TASK DETAILS.
Leave the pictures out, and transcribe the material below exactly from the line with "This screenshot has width=1028, height=643." to the line with "Click the step", both lines included.
[RECORDS TO USE — start]
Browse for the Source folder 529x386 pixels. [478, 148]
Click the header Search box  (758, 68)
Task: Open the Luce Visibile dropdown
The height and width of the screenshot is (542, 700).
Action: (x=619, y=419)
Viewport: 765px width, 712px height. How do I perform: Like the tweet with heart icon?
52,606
[RECORDS TO USE — finish]
[RECORDS TO USE — start]
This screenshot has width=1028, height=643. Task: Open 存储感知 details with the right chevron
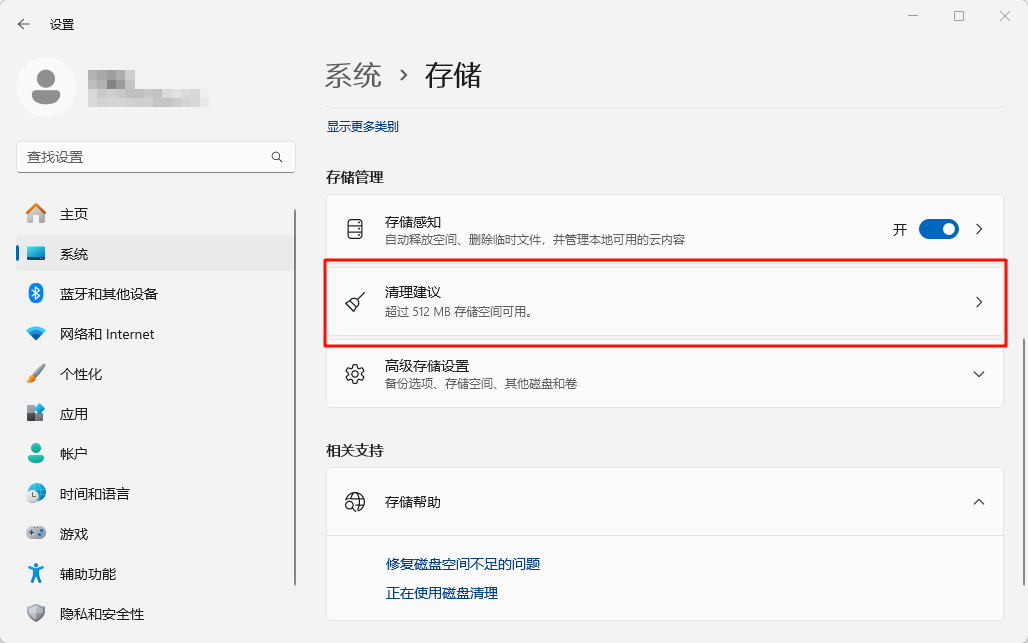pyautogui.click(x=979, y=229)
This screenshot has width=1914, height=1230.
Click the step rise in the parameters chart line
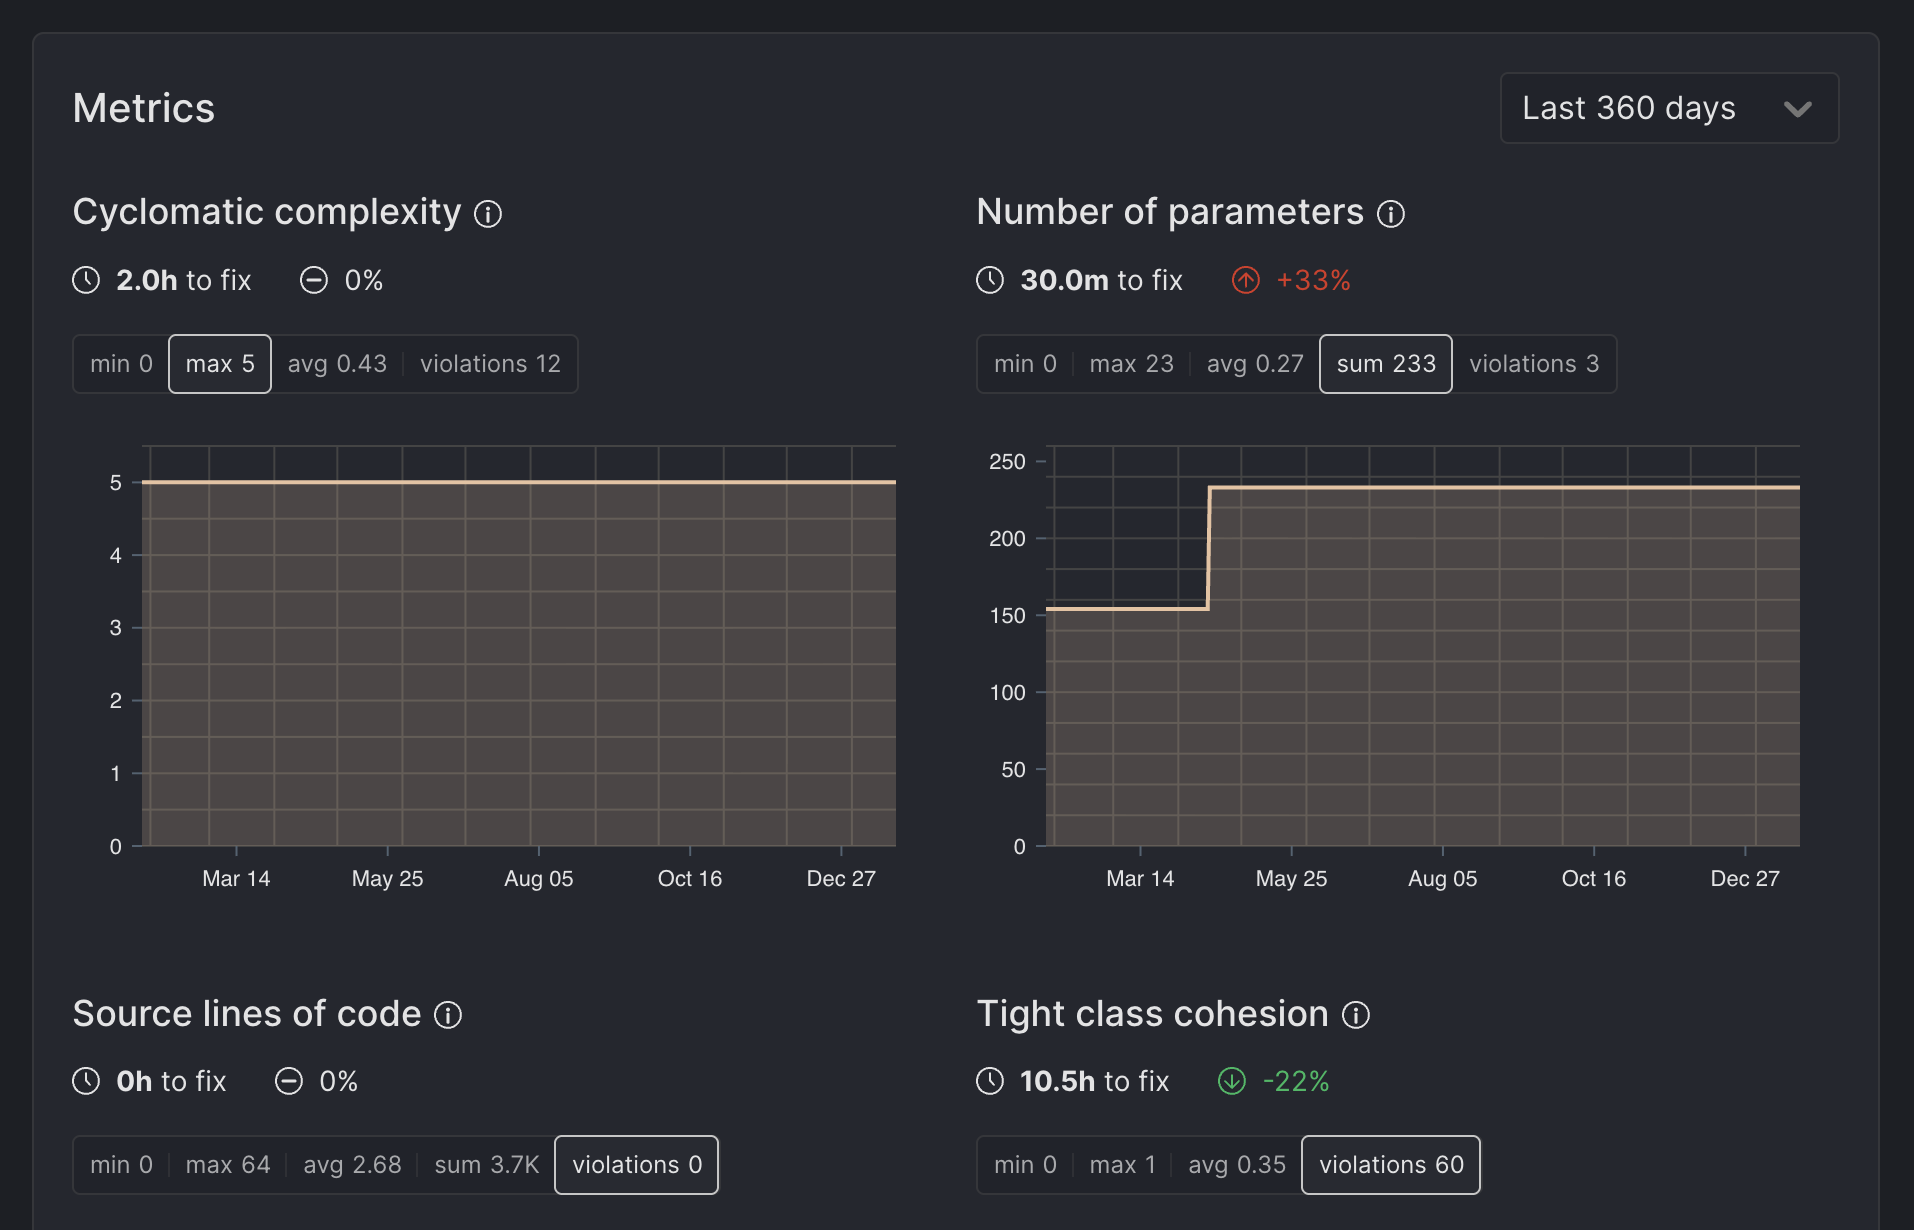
[RECORDS TO USE — finish]
SOLUTION TO THE EXERCISE.
This screenshot has width=1028, height=643. Task: Open 存储感知 details with the right chevron
pyautogui.click(x=979, y=229)
This screenshot has width=1914, height=1230.
Click the step rise in the parameters chart line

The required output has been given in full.